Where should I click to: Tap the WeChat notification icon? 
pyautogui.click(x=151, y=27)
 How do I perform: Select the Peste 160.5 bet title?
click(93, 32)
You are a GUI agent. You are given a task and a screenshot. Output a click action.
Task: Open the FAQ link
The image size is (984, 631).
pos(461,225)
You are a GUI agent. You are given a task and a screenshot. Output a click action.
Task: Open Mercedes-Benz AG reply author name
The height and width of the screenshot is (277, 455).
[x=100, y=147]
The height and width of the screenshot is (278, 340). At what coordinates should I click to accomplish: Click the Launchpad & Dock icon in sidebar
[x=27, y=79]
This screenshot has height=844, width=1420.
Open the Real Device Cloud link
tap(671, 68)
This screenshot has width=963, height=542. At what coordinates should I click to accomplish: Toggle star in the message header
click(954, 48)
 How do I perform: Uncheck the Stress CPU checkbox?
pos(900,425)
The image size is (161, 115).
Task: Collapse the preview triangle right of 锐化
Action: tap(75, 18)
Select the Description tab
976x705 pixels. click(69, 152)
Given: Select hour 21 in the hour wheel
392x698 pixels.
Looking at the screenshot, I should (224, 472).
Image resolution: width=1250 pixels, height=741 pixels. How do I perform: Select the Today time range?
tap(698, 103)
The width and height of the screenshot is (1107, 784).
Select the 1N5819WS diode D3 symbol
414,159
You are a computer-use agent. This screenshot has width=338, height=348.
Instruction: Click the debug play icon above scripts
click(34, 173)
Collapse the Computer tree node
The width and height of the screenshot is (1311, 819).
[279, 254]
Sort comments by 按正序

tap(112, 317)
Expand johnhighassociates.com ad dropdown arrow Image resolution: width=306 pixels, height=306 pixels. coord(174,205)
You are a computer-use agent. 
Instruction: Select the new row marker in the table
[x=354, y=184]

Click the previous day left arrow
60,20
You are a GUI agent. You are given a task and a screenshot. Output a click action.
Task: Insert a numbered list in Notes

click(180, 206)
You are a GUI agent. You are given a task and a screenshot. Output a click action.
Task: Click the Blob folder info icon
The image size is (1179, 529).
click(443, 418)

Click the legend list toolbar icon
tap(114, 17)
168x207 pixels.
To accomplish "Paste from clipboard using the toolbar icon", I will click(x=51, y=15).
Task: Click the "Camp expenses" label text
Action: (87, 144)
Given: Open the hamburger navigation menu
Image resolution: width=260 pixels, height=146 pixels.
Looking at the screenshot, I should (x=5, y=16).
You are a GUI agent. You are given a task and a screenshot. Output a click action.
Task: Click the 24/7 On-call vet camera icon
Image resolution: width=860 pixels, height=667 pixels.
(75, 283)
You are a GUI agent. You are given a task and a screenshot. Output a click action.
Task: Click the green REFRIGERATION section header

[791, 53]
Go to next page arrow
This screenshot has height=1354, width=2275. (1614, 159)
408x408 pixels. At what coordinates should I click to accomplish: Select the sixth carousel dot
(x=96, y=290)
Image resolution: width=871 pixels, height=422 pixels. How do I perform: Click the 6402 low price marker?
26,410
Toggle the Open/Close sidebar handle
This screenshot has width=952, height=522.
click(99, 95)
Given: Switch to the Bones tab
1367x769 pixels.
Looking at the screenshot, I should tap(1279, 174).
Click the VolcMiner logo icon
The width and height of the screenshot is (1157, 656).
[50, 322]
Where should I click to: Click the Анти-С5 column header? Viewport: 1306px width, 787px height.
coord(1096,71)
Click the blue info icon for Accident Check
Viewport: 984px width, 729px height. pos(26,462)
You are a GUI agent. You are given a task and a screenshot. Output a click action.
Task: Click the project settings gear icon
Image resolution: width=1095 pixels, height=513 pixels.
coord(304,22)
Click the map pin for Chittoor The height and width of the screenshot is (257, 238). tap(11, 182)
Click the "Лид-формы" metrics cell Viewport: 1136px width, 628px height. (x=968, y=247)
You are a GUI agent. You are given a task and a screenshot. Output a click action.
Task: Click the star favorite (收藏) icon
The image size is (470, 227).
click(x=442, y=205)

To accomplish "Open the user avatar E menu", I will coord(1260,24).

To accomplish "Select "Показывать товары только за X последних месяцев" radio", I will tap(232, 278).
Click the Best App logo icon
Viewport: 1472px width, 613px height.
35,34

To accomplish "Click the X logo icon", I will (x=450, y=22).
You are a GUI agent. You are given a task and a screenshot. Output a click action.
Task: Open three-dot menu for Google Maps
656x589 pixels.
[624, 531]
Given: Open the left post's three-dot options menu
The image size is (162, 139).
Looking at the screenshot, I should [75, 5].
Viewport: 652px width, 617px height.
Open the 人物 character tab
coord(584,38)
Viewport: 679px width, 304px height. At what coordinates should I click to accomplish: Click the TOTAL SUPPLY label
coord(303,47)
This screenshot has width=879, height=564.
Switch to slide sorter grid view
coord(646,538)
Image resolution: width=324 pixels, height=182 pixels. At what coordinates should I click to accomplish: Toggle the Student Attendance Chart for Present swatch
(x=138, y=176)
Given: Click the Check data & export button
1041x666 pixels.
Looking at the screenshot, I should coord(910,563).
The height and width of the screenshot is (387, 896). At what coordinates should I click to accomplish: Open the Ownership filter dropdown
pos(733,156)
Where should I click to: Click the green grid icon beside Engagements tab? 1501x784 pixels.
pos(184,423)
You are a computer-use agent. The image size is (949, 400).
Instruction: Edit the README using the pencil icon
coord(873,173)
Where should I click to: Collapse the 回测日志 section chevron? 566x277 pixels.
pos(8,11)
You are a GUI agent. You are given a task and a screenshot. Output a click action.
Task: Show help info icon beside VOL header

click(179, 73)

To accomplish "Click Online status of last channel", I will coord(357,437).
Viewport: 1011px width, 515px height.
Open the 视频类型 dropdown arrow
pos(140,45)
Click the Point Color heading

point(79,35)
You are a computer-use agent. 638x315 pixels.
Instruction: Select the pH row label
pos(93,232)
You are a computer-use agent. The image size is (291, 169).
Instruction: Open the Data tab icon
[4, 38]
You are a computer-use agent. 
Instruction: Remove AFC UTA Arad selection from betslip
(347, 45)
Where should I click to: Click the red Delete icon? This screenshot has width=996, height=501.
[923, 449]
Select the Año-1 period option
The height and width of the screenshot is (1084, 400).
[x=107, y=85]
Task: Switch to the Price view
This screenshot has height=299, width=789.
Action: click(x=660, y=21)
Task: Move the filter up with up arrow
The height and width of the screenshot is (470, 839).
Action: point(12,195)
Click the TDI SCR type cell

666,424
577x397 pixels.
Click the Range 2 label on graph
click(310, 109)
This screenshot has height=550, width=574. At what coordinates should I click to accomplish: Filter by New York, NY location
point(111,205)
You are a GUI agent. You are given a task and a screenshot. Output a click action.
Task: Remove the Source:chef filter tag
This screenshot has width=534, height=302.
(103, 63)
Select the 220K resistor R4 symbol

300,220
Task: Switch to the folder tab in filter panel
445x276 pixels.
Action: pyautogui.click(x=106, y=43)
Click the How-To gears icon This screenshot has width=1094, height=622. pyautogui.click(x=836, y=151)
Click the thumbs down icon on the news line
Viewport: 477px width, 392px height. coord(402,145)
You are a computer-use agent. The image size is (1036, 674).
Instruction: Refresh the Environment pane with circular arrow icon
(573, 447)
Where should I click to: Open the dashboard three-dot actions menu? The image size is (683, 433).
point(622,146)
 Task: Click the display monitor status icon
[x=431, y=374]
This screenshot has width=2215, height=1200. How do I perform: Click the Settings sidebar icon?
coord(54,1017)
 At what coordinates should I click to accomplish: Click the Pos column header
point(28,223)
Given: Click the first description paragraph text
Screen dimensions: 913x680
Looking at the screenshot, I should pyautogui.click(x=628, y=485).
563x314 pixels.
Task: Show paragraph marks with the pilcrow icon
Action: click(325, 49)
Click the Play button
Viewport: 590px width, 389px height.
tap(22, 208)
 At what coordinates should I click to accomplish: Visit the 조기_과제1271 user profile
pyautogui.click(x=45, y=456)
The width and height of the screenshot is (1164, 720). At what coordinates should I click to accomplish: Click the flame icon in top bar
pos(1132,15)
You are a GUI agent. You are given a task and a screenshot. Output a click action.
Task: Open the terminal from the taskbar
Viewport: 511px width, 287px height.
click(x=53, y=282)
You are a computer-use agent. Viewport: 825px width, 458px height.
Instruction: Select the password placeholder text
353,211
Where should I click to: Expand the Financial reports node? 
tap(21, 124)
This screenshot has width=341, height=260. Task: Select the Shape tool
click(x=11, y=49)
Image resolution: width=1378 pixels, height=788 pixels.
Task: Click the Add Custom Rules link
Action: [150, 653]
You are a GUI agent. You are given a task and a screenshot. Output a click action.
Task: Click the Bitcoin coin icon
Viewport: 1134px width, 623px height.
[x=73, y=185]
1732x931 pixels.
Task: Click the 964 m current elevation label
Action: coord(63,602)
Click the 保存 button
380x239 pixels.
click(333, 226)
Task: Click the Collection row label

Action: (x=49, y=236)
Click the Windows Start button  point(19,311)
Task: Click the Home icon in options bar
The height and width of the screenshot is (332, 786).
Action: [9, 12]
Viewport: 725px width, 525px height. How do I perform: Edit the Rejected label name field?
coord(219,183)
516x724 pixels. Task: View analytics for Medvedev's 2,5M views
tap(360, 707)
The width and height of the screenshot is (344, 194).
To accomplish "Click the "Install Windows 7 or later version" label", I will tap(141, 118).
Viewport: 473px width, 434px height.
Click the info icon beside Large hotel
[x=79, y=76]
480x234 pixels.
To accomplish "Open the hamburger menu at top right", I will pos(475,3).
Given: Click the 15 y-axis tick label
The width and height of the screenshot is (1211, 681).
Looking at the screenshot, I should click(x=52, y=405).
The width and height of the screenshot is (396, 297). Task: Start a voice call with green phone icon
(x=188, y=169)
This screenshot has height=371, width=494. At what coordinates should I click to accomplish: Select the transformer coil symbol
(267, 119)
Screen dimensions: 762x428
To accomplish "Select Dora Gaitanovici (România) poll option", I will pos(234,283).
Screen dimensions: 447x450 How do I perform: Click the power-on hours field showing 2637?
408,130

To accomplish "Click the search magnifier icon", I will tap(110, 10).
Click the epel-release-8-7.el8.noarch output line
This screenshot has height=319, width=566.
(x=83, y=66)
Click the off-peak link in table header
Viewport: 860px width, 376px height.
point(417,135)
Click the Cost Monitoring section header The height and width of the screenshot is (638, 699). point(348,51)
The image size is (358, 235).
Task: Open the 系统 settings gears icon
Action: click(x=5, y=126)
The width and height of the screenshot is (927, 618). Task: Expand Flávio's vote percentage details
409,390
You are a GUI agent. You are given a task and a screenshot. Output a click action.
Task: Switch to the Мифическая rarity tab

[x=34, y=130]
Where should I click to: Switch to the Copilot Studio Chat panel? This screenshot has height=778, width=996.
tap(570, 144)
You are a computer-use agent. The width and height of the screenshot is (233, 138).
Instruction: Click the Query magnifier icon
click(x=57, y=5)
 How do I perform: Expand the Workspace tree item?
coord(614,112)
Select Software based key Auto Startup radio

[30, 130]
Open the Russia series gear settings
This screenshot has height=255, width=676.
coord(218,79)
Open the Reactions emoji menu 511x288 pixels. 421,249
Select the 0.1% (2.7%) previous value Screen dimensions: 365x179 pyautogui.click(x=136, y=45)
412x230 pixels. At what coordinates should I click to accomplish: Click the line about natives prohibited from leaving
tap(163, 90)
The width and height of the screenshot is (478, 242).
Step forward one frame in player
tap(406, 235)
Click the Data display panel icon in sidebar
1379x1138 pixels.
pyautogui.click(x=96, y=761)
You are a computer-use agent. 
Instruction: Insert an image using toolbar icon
----
◆ **Required task**:
Please add 27 to every coordinate in the answers and write out the records from the line with "Where should I click to: Open" up to and including the line with "point(28,223)", requests included. Give only those lines.

◆ **Solution**:
Where should I click to: Open the dashboard three-dot actions menu? The image size is (683, 433).
point(649,173)
 Task: Click the display monitor status icon
[x=458, y=401]
This screenshot has width=2215, height=1200. How do I perform: Click the Settings sidebar icon?
coord(81,1044)
 At what coordinates should I click to accomplish: Click the Pos column header
point(55,250)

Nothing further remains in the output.